I do not need to be married to know it is pointless. He gave a rough roll of his shoulders, gaze pinned on the woman as she backed up. He was not so sadistic to step forward and close the gap -- truthfully, it didn't make him feel good when he scared other wolves. Seeing his hostility reflected back in their wide-eyed gaze often only made him feel small. God makes nothing. There is no god. Vhy vould you vaste your energy believing such a thing? It is almost as pointless as marriage. Trot back to your husband and leave my elk alone.
"you're a fool," heda choked out, more affected by the mention of her dead husband than the stranger's continued offensiveness. 
but he had pressed proverbial fingers into a pair of bruises; one for the god who had forsaken sweetharbor and one for the quiet grave of the man she had only just learned to love.
they should have had years. hot tears scorched her face as she curved her shoulders and pinned her ears, willing to hear no more as she stumbled forward and contemplated the journey back, the long trek with nothing to show for it.
her daughters deserved more.
You're a fool.

It should have hurt, but it didn't.

Anselm expected outrage. Denial. A flare of righteous anger as he spat in the face of her god and her matrimony.

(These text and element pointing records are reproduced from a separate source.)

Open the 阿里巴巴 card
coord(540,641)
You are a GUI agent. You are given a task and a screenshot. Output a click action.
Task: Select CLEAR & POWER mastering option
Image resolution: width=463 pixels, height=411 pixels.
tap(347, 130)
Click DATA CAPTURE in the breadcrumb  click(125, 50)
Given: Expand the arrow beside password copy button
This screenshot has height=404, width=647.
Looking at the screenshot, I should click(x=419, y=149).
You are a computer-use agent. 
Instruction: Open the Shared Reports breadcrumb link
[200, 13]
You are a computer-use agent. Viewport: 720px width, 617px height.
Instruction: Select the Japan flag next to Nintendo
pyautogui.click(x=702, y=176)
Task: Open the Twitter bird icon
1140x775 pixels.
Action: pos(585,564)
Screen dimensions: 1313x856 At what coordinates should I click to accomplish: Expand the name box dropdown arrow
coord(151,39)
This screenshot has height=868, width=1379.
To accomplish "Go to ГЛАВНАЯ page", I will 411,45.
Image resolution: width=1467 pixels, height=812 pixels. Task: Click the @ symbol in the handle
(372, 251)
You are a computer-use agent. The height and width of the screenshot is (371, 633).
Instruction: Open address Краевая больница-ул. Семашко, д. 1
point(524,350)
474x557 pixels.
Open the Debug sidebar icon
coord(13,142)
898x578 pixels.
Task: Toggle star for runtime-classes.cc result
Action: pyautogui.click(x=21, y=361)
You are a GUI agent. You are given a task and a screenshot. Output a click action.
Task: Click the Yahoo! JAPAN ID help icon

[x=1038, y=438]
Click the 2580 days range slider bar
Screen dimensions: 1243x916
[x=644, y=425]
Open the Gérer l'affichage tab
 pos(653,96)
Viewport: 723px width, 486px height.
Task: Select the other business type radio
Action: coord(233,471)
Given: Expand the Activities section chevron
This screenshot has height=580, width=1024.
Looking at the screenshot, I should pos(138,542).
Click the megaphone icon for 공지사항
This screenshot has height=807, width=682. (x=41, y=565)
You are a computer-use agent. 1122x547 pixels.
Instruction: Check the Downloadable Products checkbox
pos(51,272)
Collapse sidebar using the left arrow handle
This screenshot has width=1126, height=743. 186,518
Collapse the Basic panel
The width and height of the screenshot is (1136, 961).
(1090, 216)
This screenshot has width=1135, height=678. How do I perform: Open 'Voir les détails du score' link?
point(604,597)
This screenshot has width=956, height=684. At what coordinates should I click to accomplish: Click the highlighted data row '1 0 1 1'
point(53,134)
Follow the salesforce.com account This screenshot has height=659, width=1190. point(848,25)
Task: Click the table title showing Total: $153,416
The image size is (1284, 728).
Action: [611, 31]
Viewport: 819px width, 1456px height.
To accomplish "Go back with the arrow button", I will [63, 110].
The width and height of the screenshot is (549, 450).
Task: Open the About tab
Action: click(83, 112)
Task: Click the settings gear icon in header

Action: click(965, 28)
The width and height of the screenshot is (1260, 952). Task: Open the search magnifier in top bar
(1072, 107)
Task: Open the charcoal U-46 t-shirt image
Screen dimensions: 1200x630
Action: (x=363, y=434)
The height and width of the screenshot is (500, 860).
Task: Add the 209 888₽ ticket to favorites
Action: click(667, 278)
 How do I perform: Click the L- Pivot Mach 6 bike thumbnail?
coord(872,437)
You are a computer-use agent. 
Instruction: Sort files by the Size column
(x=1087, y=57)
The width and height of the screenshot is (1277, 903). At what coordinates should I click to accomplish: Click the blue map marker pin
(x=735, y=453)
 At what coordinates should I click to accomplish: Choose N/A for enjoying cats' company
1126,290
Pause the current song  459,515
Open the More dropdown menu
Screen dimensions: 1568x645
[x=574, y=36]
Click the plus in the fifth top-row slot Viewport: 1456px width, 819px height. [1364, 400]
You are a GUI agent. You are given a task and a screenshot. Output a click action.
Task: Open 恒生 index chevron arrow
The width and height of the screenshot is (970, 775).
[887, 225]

Instead, she turned her shoulders and stumbled forwards, face darkened by fresh sprung tears. 

Shit, she was crying?

His torn ears cupped forward and he snorted. I may be a fool, but at least I did not marry vonne. He called back as Heda fled.

Good! Let her leave. Let her leave him like everyone else did. It was what he deserved and frankly, what he had come to expect of every living thing that managed to cross his path.